- [WRITTEN TASK] Using the essay on relatable television characters below, state whether each statement agrees with it, answering yes or no and quoting the deciding words of the essay. (a) The essay calls Jon Stewart the most trusted personality in media during his reign. (b) The essay credits Jon Stewart with the line "The sexiest thing is trust." (c) The essay identifies Unproductive as a Brooklyn College series.

- [EXERCISE PASSAGE]
__________

As humans, we’re needy as hell; we crave attention. It doesn’t matter whether we are at our very worst or our utmost best, we long for eyes on us, to validate our experiences. We’re like emotion addicts, always scratching ourselves, eager for the next fix. Each of us has the intrinsic desire to be seen, to be heard, and to be understood. It’s a selfish want, one that produces inside of us a euphoric thrill when we see someone in a similar predicament as us; if we are broken down and bereft, it makes us feel good to see someone else just as low. Conversely, when we’re high as hell on enthusiasm clouds, we cheer other people on who are equally as elated. It’s pretty much science.
Media in general is a powerful tool when it comes to empathy. Television in particular creates artificial relationships between fictional characters and us, the viewers, that are so palatable that we treat them with veneration. None of us knew Jon Stewart (not well enough to go golfing with him, at least) but he was, during his reign, the most trusted personality in media. How is that possible? It’s because he made us feel seen. He represented a voice for the masses, an underdog voice, and he made us feel validation knowing that someone else cared about issues like corruption and injustice. When he was mad, we were mad. When he was sad, so were we. Jon Stewart was part of the nation’s extended family—yet none of us actually met the man.
Shows have power—the kind of power that creates trust. Tori Amos once said, “The sexiest thing is trust.” It’s seductive, It’s pleasurable, and it’s comforting. So how could we possibly trust someone we’ve never met? We trust people who remind us of ourselves, often to detrimental effect—after all, we’re not all trustworthy. But despite the risk of being hurt, we trust anyway. We trust freely. As viewers, we look for characters we can trust. Relatable characters are what we feed on.
I’m not saying you need to get out more. I’m saying you need to get out my office.
It’s easy to see ourselves in the characters from the Brooklyn College series Unproductive. They are essentially a series of tropes: there’s the bitter heart throb jilted by the confused girl trying to find herself, there’s the angsty lesbian coming to terms with homophobic parents, there’s the sheltered virginal girl who’s new in town and whose arrives shakes things up, there’s the awkward, quirky nerd with social anxiety who learns to breathe, there’s the harsh but well-meaning professor whose unorthodox teaching is ultimately the most rewarding, and of course there’s the Black comedic relief—because you always have to have the Black comedic relief, I guess.
These characters are cookie cutter versions of ourselves. But are they truly relatable? Surely straight people watching Sam struggle with her identity have never felt what she felt. Certainly sexually active people can’t relate to Bracha’s callowness. In fact, I doubt anyone who isn’t a college kid knows the stress these characters endure trying to meet deadlines and finish their projects without chewing each other’s heads off. Add TV and Radio majors to the mix and you have a pretty niche audience you’re catering to
GUISE THIS IS LITERALLY ME WOW MUCH RELATABILITY.

__________

- [DATA]
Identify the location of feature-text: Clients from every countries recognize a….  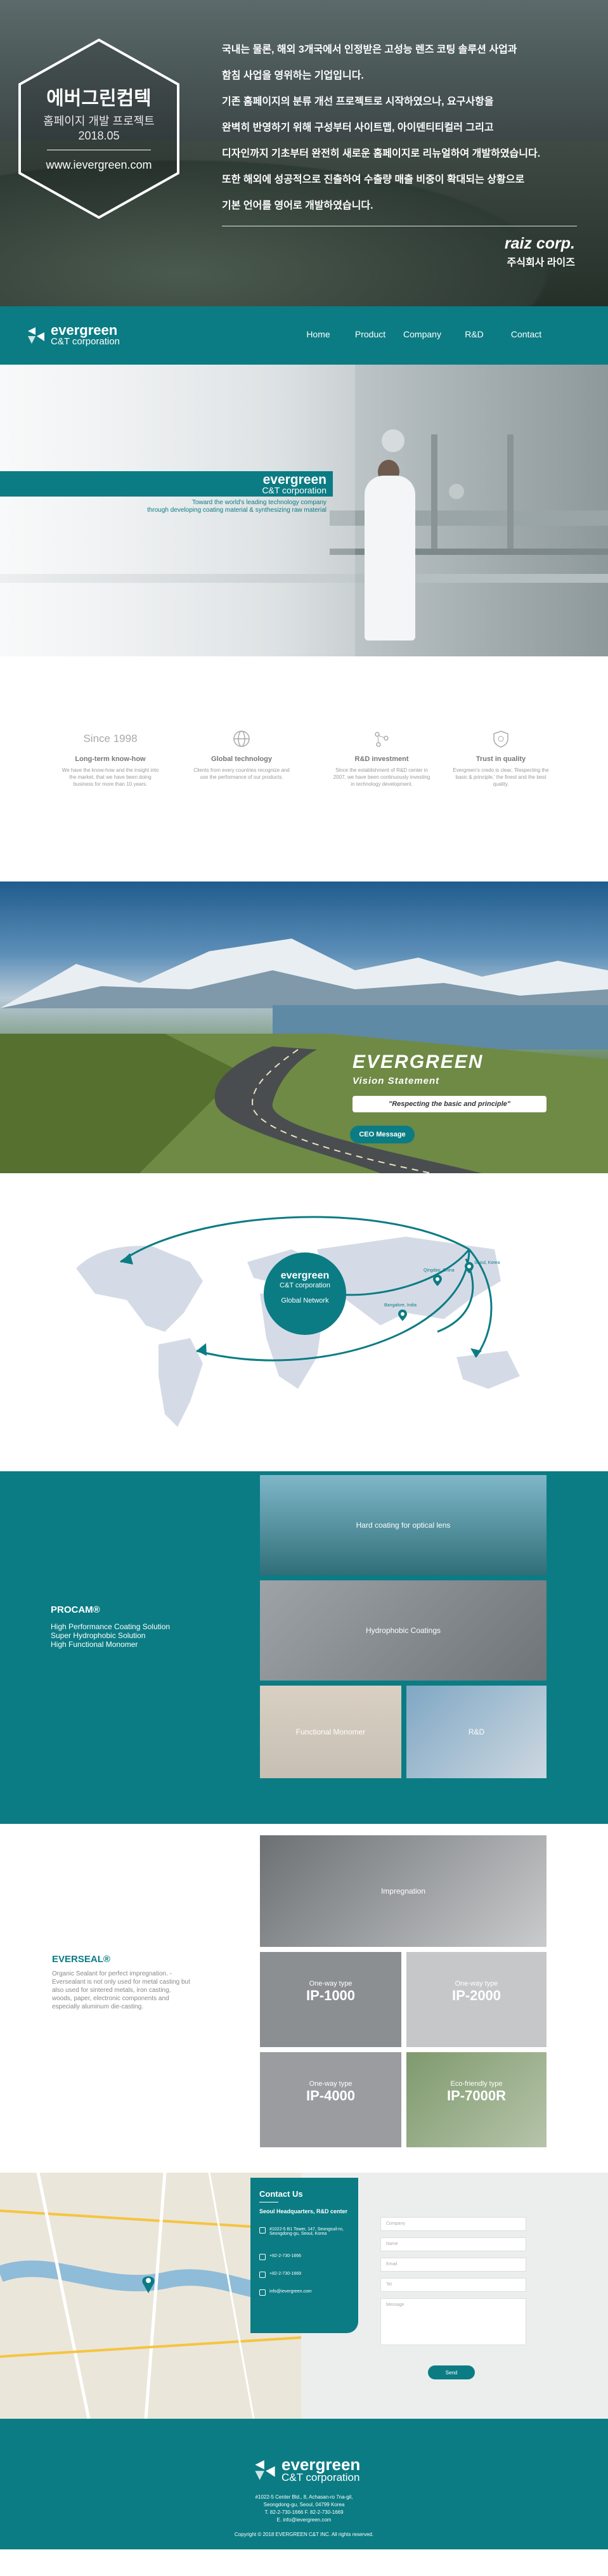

__________

- [OUTPUT BELOW]
(a) Yes: "he was, during his reign, the most trusted personality in media"
(b) No: "Tori Amos once said, “The sexiest thing is trust.”"
(c) Yes: "the Brooklyn College series Unproductive"